Senators Barbara Boxer (D-Calif.) and John Kerry (D-Mass.) are unveiling their proposed cap-and-trade scheme today. Their bill aims to dramatically reshape America's energy economy by rationing the emissions of globe-warming carbon dioxide produced through burning fossil fuels. Boxer and Kerry have set an even more ambitious goal of reducing overall emissions by 20 percent below the levels emitted in 2005. Waxman-Markey bill passed by the House of Representatives in June would reduce emissions by 17 percent by that date.
Proponents and opponents of carbon rationing have come out swinging. Just in time for the Senate bill's release David Roland-Holst, who is an adjunct professor in the Department of Agricultural and Resource Economics Department at the University of California, Berkeley, issued a report that finds that carbon rationing will create lots of jobs and boost incomes. The factsheet detailing the results of the study claims that the full adoption of the House bill's
…pollution reduction and energy efficiency measures would create between 918,000 and 1.9 million new jobs, increase annual household income by $487-$1,175 per year, and boost GDP by $39 billion-$111 billion. These economic gains are over and above the growth the U.S. would see in the absence of such a bill.

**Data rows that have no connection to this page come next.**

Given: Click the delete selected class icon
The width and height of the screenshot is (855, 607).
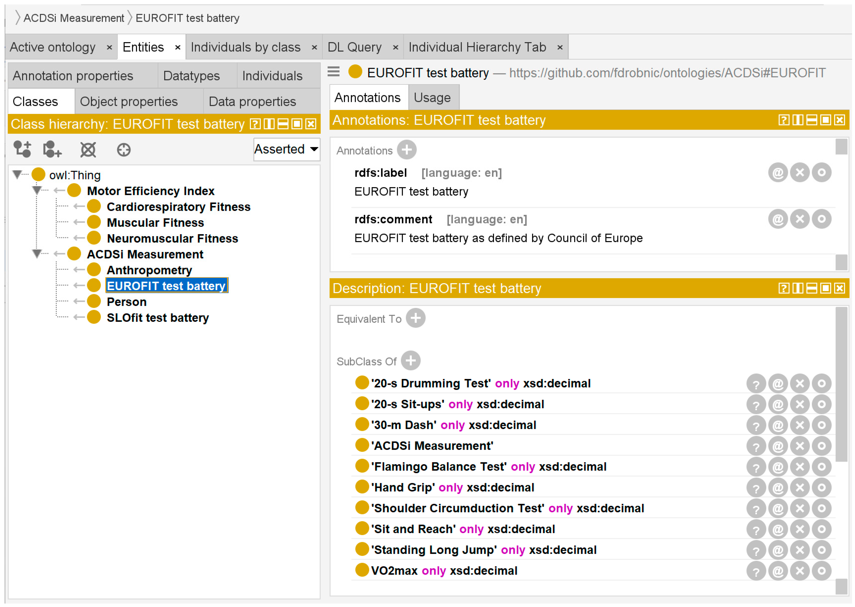Looking at the screenshot, I should (x=88, y=150).
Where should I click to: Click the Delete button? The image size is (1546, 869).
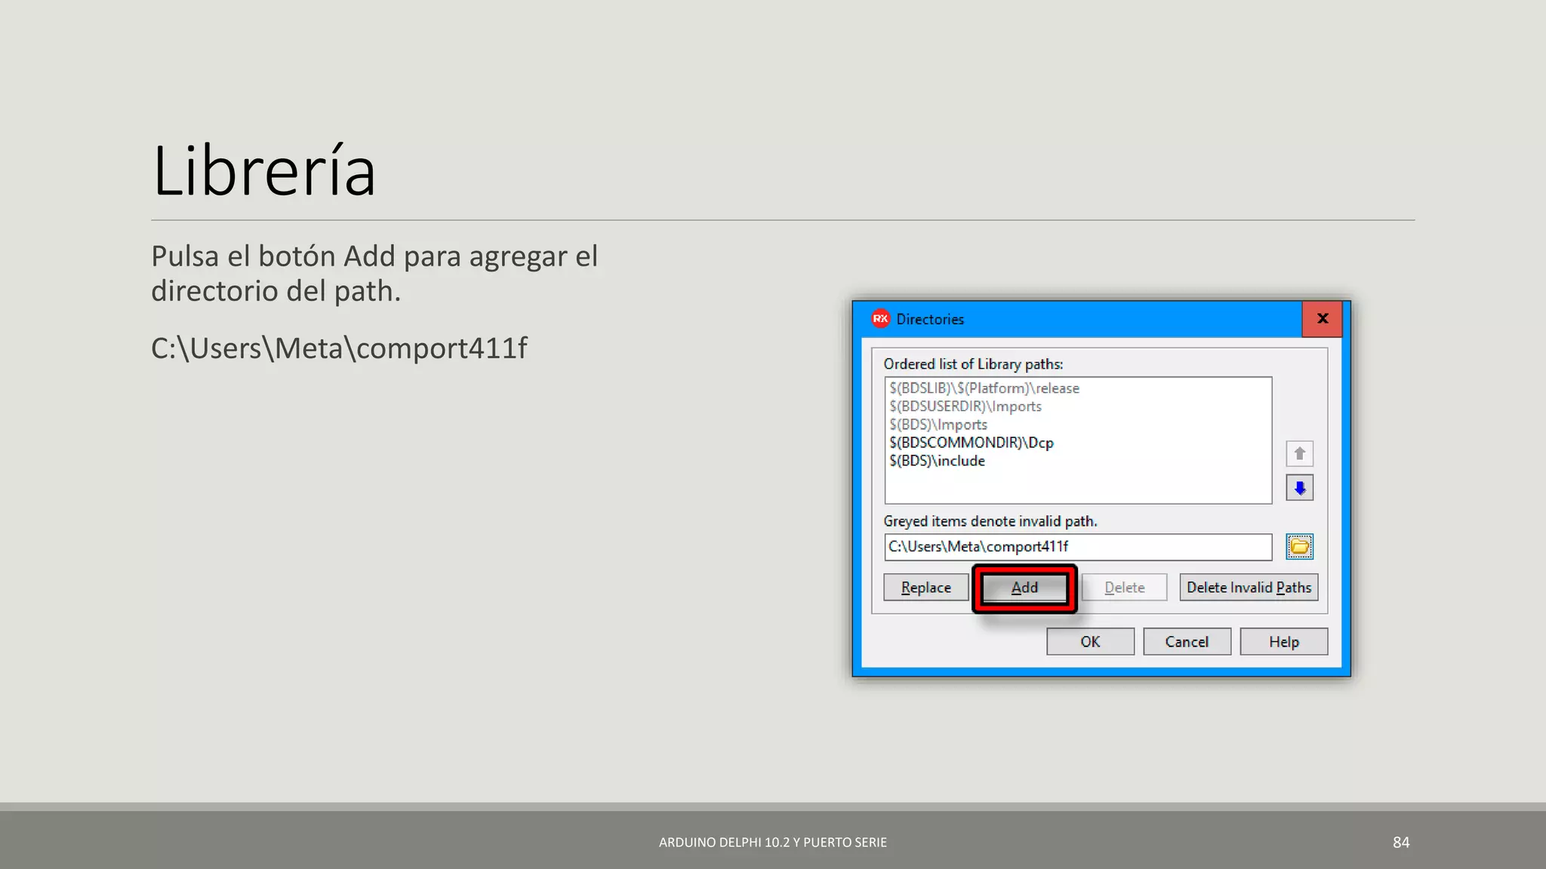coord(1124,588)
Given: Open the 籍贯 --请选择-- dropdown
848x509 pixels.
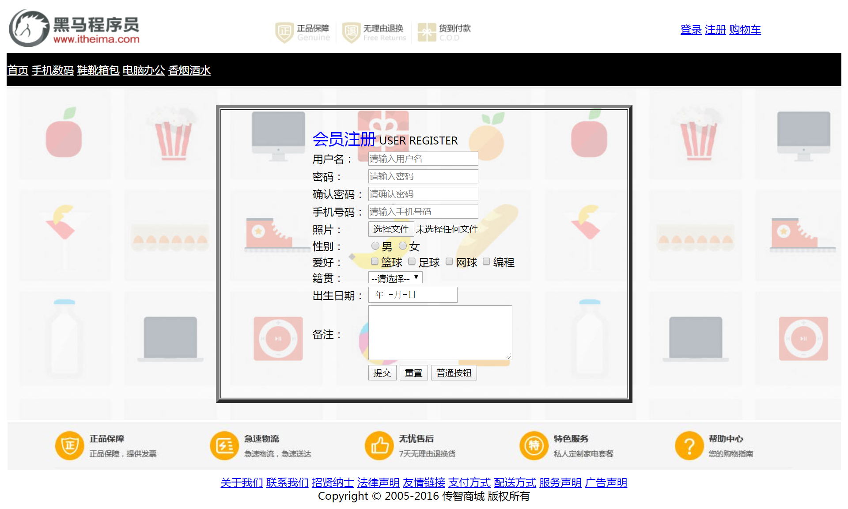Looking at the screenshot, I should [x=395, y=278].
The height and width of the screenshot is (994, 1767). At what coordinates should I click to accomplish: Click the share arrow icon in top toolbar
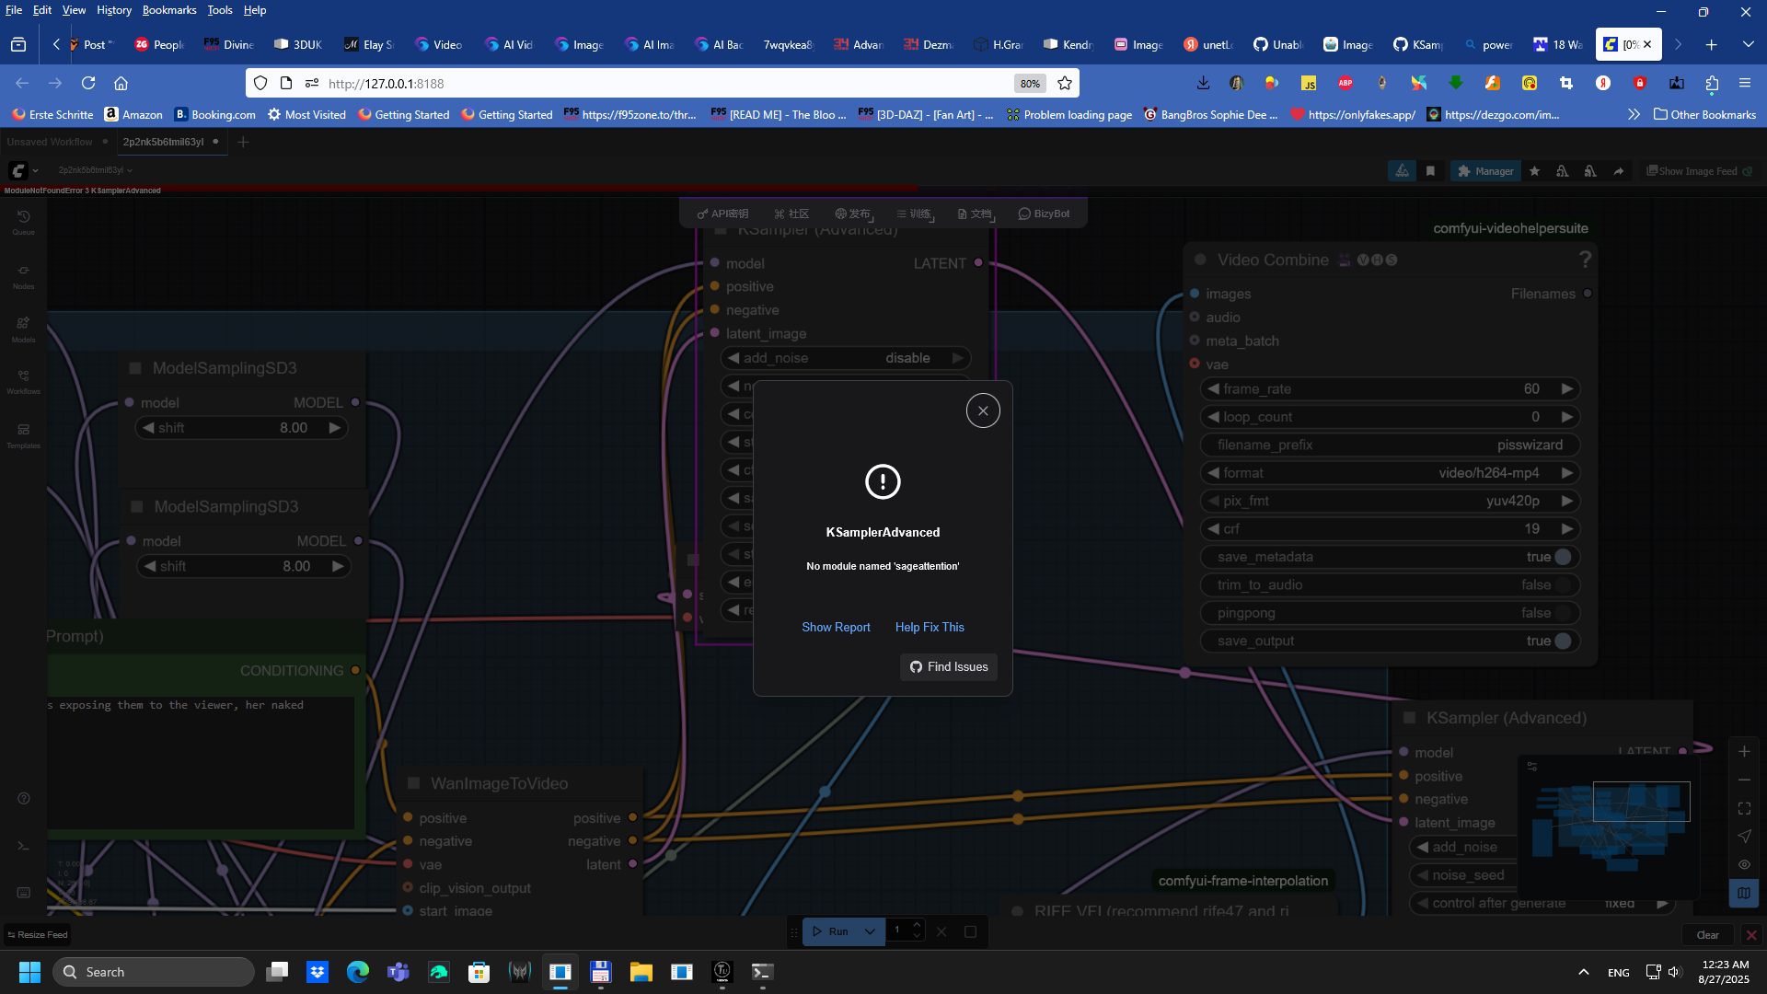[x=1618, y=171]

Simultaneously, Grover Norquist, head of the conservative group, Americans for Tax Reform, sent an open letter to Senators Boxer and Kerry, pleading with them "not to introduce a national energy tax bill (cap-and-trade) that will increase energy costs and cripple our economy." The letter was signed by 503 lawmakers, business leaders and citizen organizations representing millions of taxpayers. As evidence for economic harm that the Senate bill would cause, Norquist's open letter cited a report analyzing the less stringent Waxman-Markey bill from the conservative Heritage Foundation. That report found:
- Cumulative gross domestic product (GDP) losses are $9.4 trillion between 2012 and 2035;
- Single-year GDP losses reach $400 billion by 2025 and will ultimately exceed $700 billion;
- Net job losses approach 1.9 million in 2012 and could approach 2.5 million by 2035. Manufacturing loses 1.4 million jobs in 2035;
- The annual cost of emissions permits to energy users will be at least $100 billion by 2012 and could exceed $390 billion by 2035;
- A typical family of four will pay, on average, an additional $829 each year for energy-based utility costs; and
- Gasoline prices will rise by 58 percent ($1.38 more per gallon) and average household electric rates will increase by 90 percent.
I don't know if the Heritage findings are anywhere near accurate. Everything depends on what the assumptions in their econometric model are. But with all due respect to brilliance of Berkeley economists, the Berkeley findings are just not plausible. It's very hard to understand how increasing energy prices and deploying a plethora of new regulations will create more jobs than they destroy and boost incomes, to boot.
The new Berkeley study mirrors the findings of a similar 2008 study by the California Air Resources Board that reassured Californians that they can make money hand over fist selling each other wind turbines and electric cars. However, using the California Air Resources Board's own figures, a report commissioned by California Small Business Roundtable found that the annual implementation costs of California's own cap-and-trade scheme would likely result in a loss of $182 billion in gross state output and 1.1 million fewer jobs. Harvard University economist Robert Stavins later pointed out to the Wall Street Journal that if these types of activities are a net boon for businesses and the economy, "why would you need to impose regulations like cap and trade?"
Look, we may need to limit carbon dioxide emissions, but proponents must please stop pretending that cap-and-trade schemes are really jobs programs in disguise.